A rotary drilling rig is operationally attached to an upper end of the drill string. The action of the drilling rig rotates the drill string and downhole assembly thereby advancing the borehole by the action of the rotating drill bit. A receiver is positioned remote from the downhole assembly and typically in the immediate vicinity of the drilling rig. The receiver receives telemetered data from the downhole transmitter Received data is typically processed using surface equipment, and one or more parameters of interest are recorded as a function of depth within the well borehole thereby providing a “log” of the one or more parameters.

Several techniques can be used as a basis for the telemetry system. These systems include drilling fluid pressure modulation or “mud pulse” systems, acoustic systems, and electromagnetic systems.
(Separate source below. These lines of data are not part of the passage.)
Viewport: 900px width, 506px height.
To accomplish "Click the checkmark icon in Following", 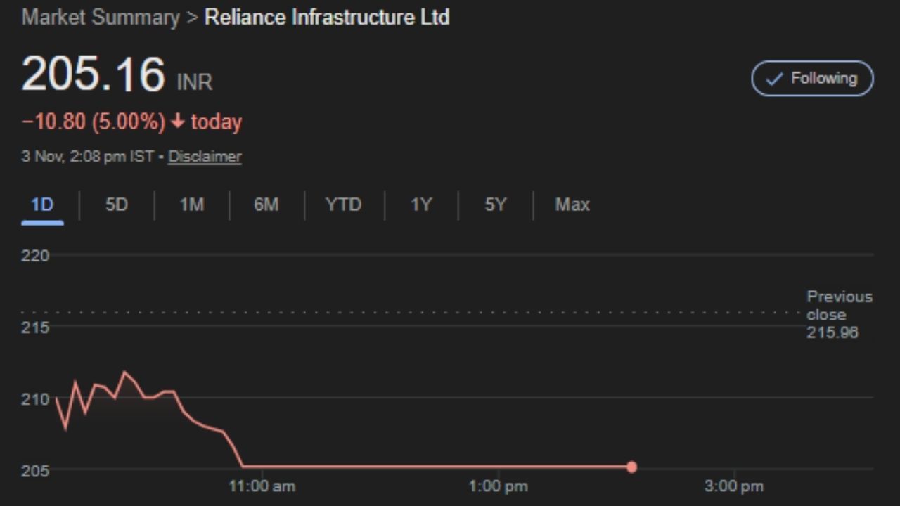I will [x=773, y=79].
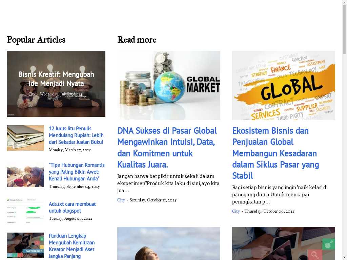Select the City label under DNA Sukses article
This screenshot has height=260, width=347.
[121, 200]
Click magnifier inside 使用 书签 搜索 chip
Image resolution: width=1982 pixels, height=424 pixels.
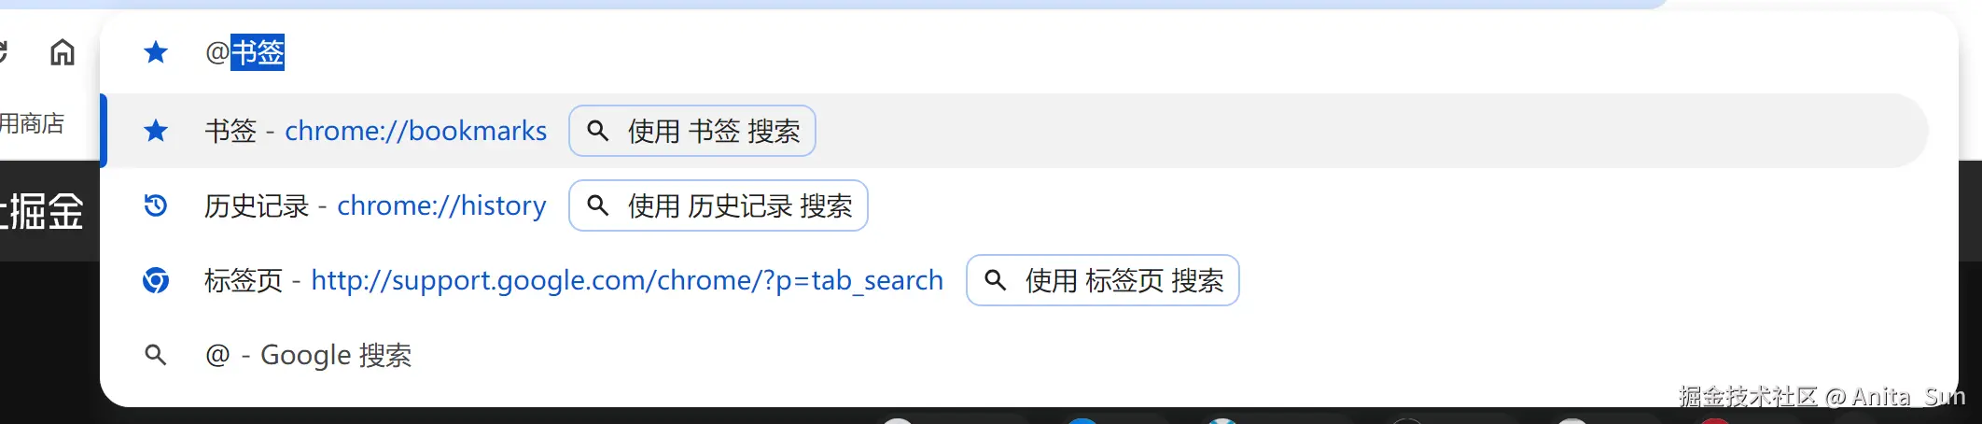pyautogui.click(x=598, y=131)
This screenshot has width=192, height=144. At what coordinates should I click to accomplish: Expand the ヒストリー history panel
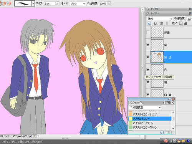148,9
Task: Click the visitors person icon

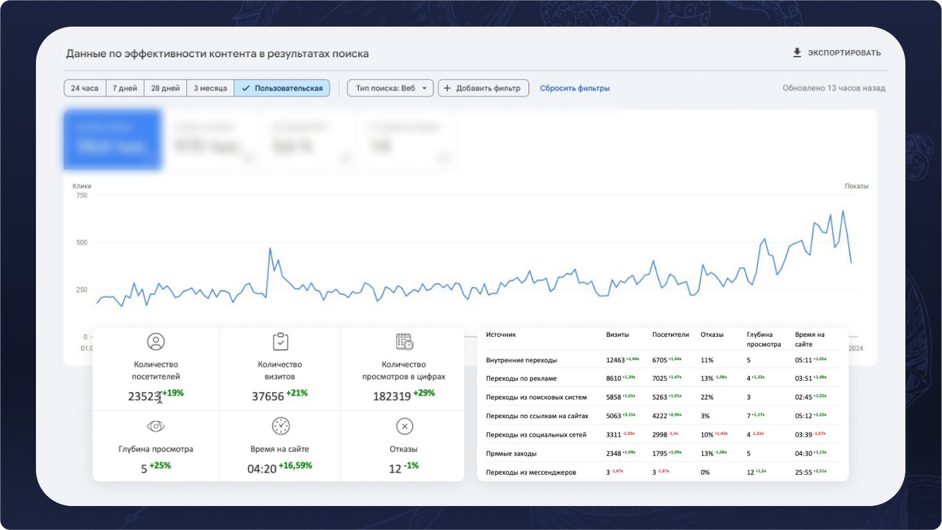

Using a mud pulse system a downhole transmitter induces pressure pulses or other pressure modulations within the drilling fluid used in drilling the borehole. The modulations are indicative of data of interest, such as response of a sensor within the downhole assembly. These modulations are subsequently measured typically at the surface of the earth using a receiver means, and data of interest is extracted from the modulation measurements. Data transmission rates are low using mud pulse systems Furthermore, the signal to noise ratio is typically small and signal attenuation is large, especially for relatively deep boreholes.
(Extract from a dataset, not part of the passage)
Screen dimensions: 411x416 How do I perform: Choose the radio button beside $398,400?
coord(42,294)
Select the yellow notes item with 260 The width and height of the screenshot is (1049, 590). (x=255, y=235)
A downhole transmitter of an acoustic telemetry induces amplitude and frequency modulated acoustic signals within the drill string. The signals are indicative of data of interest. These modulated signals are measured typically at the surface of the earth by an acoustic receiver means, and data of interest are extracted from the measurements. Once again, data transmission rates are low, the signal to noise ratio of the telemetry system is small, and signal attenuation as a function of depth within lie borehole is large.

Electromagnetic telemetry systems can employ a variety of techniques. Using one technique, electromagnetic signals are modulated to reflect data of interest. These signals are transmitted from a downhole transmitter, through intervening earth formation, and detected using an electromagnetic receiver means that is typically located at the surface of the earth. Data of interest are extracted from the detected signal. Using another electromagnetic technique, a downhole twitter creates a current within the drill string, and the current travels along the drill string. This current is typically created by imposing a voltage across a non-conducting section in the downhole assembly. The current is modulated to reflect data of interest. A voltage generated by the current is measured by a receiver means, which is typically at the surface of the earth. Again, data of interest are extracted from the measured voltage Response properties of electromagnetic telemetry systems will be discussed in subsequent sections of this disclosure.
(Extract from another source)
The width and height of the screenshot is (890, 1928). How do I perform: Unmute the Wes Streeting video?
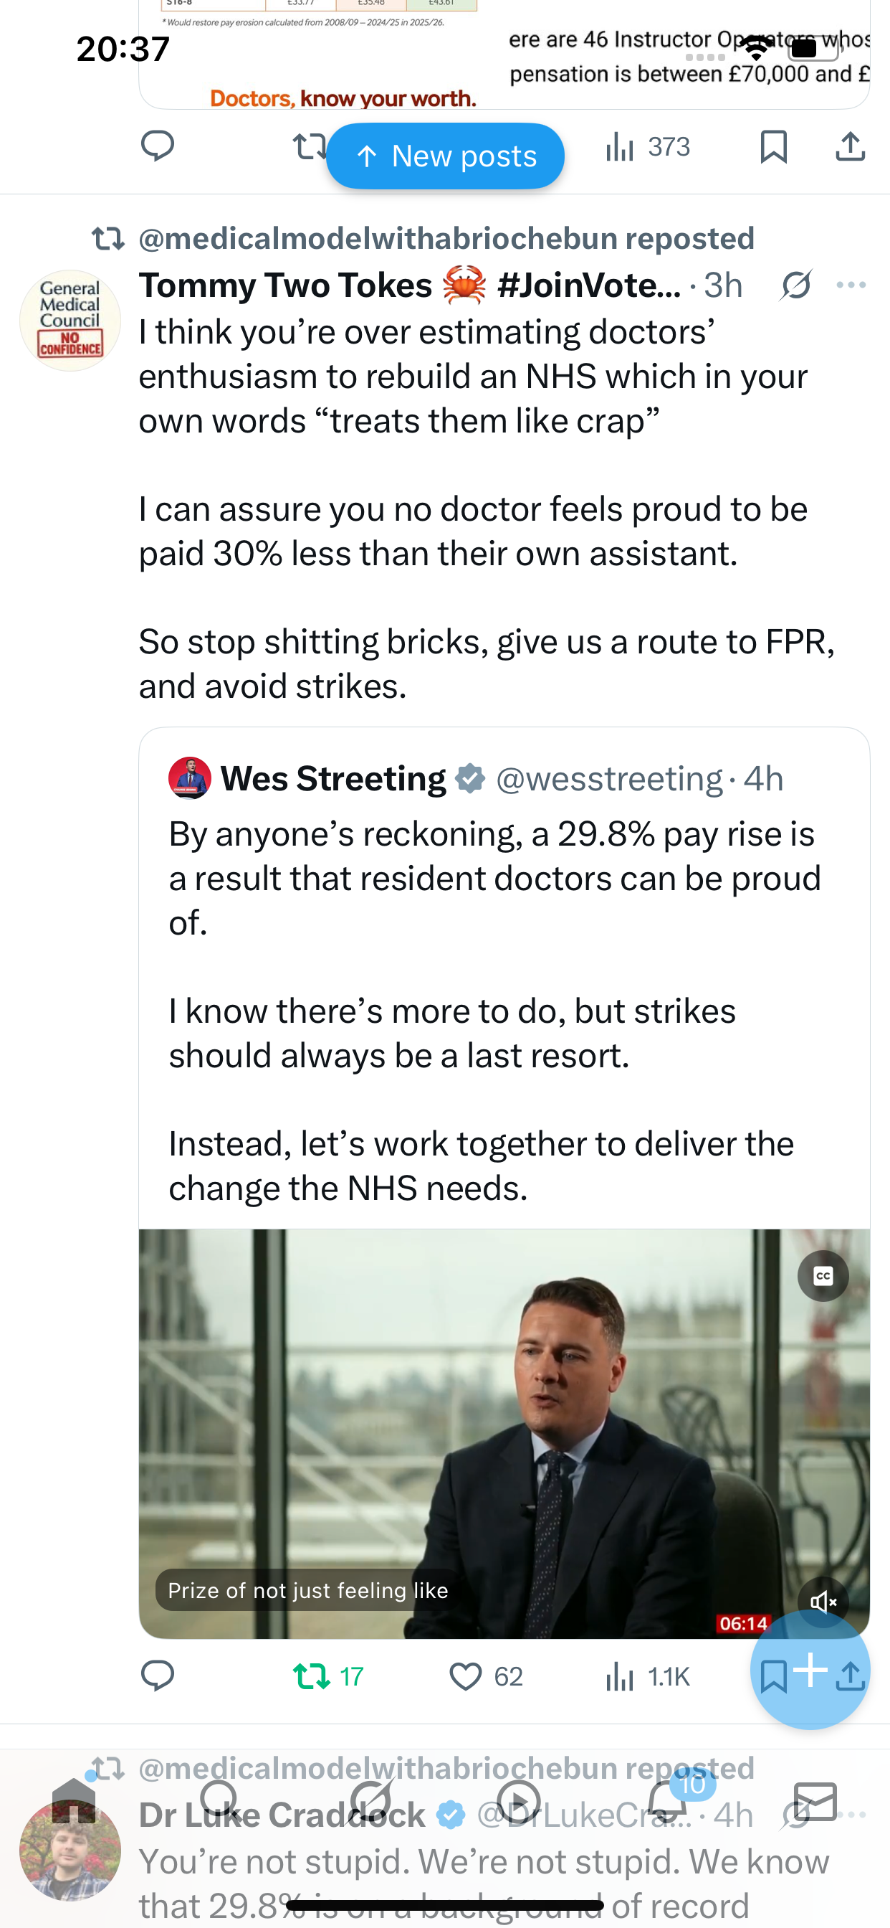tap(823, 1602)
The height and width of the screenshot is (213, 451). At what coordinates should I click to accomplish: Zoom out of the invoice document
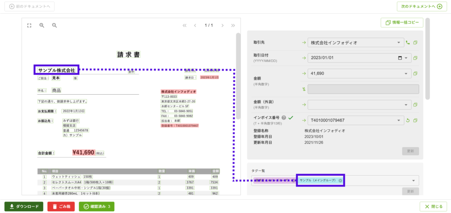[x=55, y=26]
The present invention is an electromagnetic telemetry system for transmitting data from a downhole assembly, which is operationally attached to a drill string, to a telemetry receiver system. The data are typically representative of a response of one or more sensors disposed within the downhole assembly. A downhole transmitter creates a signal current within the drill string. The signal current is modulated to represent the transmitted data. Signal current is then measured directly with a telemetry receiver system. The telemetry receiver system includes a transformer that surrounds the path of the current, and a receiver. The transformer preferably comprises a toroid that responds directly to the induced signal current. Output from the transformer is input to the receiver located remote from the downhole assembly and typically at the surface of the earth. Alternately, voltages resulting from the signal current can be measured with a rig voltage receiver and combined with the direct current measurements to enhance signal to noise ratio.

So that the manner in which the above recited features, advantages and objects the present invention are obtained and can be understood in detail, more particular description of the invention, briefly summarized above, may be had by reference to the embodiments thereof which are illustrated in the appended drawings.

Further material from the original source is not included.